● WHAT THE TASK REQUIRES:
Throughout the listing below, copy each line containing "screenshot".

● PROVIDED ENTRIES:
════════════════

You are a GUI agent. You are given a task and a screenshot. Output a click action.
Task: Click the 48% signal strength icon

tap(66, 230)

════════════════

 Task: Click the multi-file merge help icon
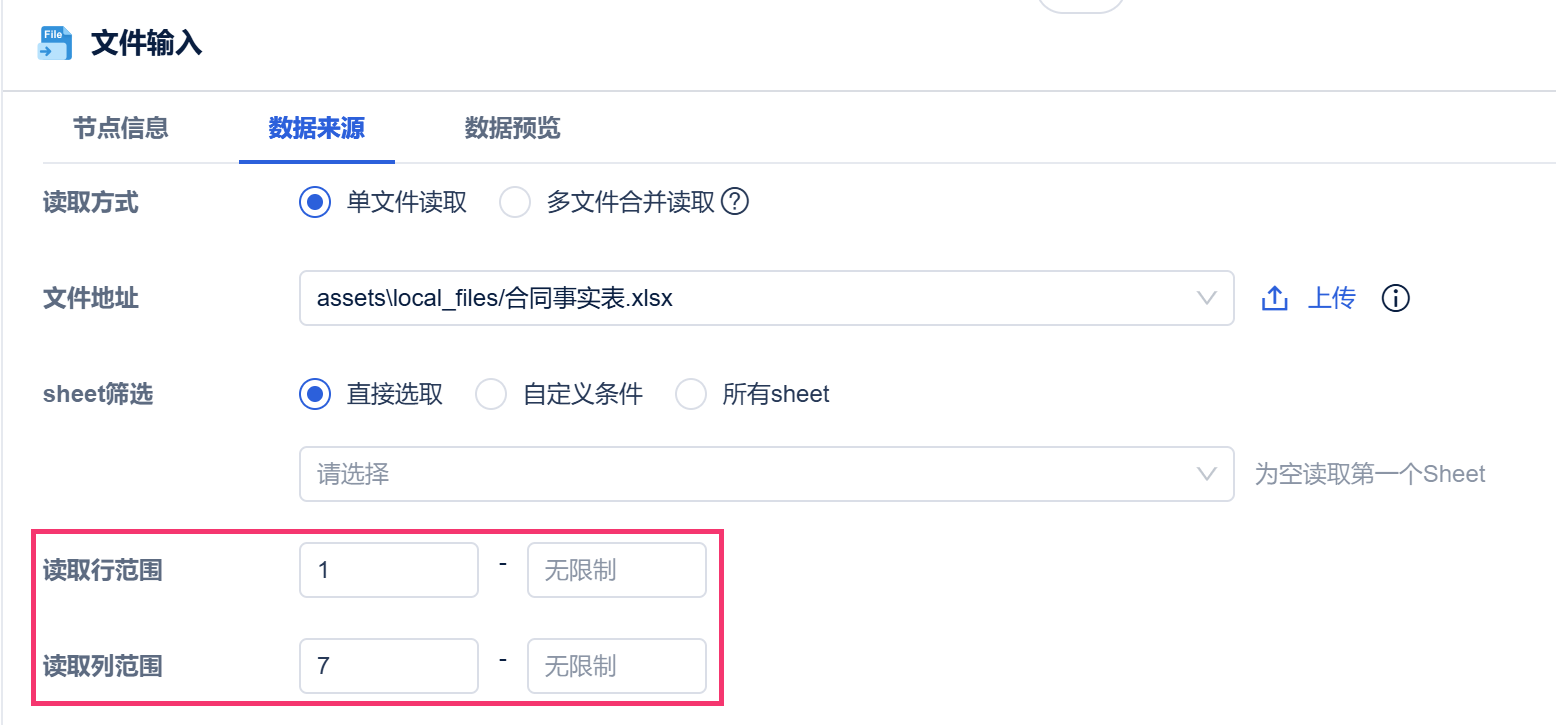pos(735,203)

════════════════

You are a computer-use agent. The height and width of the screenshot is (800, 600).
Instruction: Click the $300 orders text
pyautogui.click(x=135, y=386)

════════════════

● OUTPUT BELOW:
You are a GUI agent. You are given a task and a screenshot. Output a click action.
You are a computer-use agent. The height and width of the screenshot is (800, 600).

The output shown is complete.